In spite of his conclusion (i.e., small price to pay), Chase provides a credible case for suspicion. “Television rules all." he states up front as if it were a natural law. "Adding another day of Olympic competition means adding another day of Olympic telecasts. Thursday is traditionally one of the biggest television nights (along with Sunday). With all the money being paid to cover the games by networks across the world, turning 17 days of Olympic coverage into 18 days is a nice bonus.” Regarding the addition of a program of skating, Chase points to a five day interim within the two weeks without any skating scheduled.

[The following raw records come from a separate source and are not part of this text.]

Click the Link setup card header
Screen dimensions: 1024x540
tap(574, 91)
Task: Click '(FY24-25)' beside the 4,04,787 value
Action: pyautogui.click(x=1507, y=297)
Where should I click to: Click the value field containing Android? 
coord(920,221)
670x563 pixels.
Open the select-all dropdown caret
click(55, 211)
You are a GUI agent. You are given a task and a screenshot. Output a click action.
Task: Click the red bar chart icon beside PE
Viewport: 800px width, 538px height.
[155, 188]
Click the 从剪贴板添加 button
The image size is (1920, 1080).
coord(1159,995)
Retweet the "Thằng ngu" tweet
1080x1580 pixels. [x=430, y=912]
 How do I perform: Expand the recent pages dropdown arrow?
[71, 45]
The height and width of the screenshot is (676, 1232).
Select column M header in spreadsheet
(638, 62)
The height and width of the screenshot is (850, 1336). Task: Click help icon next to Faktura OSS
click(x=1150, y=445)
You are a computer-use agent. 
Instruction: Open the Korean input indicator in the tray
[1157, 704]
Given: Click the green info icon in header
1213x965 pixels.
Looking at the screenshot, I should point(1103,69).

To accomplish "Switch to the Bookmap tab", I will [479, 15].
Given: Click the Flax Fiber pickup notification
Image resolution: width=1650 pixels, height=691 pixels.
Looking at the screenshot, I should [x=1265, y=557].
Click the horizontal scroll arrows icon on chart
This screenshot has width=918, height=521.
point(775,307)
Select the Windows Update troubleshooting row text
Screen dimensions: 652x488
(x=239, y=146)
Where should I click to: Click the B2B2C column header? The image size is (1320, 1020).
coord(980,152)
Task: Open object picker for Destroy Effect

In closing, I must let the philosopher in me have a few words (no philosopher ever has just a few words, so please take a bathroom break if you need to). From sheer logic, to begin something before it has begun is a blatant contradiction. As per his categorical imperative, Kant would call the practice unethical. Were everyone to adopt the maxim, “I will start activities before the start time,” it would not make sense to have a start time for anything. The maxim is thus self-contradictory if it (like reason itself) is universalized.
Hume would point out that Kant relies too much on logic and reason more generally in assessing whether a given practice is ethical. A person reading U.N.’s condemnation of the Vatican in February 2014 for having been more concerned about the reputation of the Church as a whole than children’s welfare—a priority that Rev. Joe Ratzinger, or Benedict XVI, put in a letter while archbishop of Munich—may think through the theological implications of priests covering for each other. However, the sentiment of disapprobation (think of my expression as I spit out odious liver) is likely, excepting sociopaths, to be the principal reaction. Emotive rather than of Reason.
When I read of the sports beginning a day before the opening ceremony, I felt a sentiment of disapprobation well up inside me. Because I had been feeling that something just isn’t right about the upcoming games, especially from an vague intuitive sense of NBC’s manipulative tactics as over-reaching at best, I suspected that the rather odd placement of some events before the ceremony also came from the mentality that wants incessantly to squeeze out a few more drops of lemon juice from lemon that has already shed enough. The sight of this childish demeanor in action is enough for any non-manipulative person to resist going where the manipulations point.
 I have in mind here Nietzsche’s thesis that reasoning is really a person’s instinctual urges tussling for dominance—that which overcomes the others (here as obstacles) reaches the surface of consciousness as an idea. I do think about this point regarding philosophy (and particular philosophical systems) in general and how my own psychological background fuels or is otherwise expressed in the ideas and related theories I “intuit” and “create.”
 Associated Press, “Sochi Olympics Still Waiting for Spectators from Abroad,” The Huffington Post, February 6, 2014.
 Chris Chase, “Why Do the Winter Olympics Start before the Opening Ceremony?” USA Today, February 6, 2014.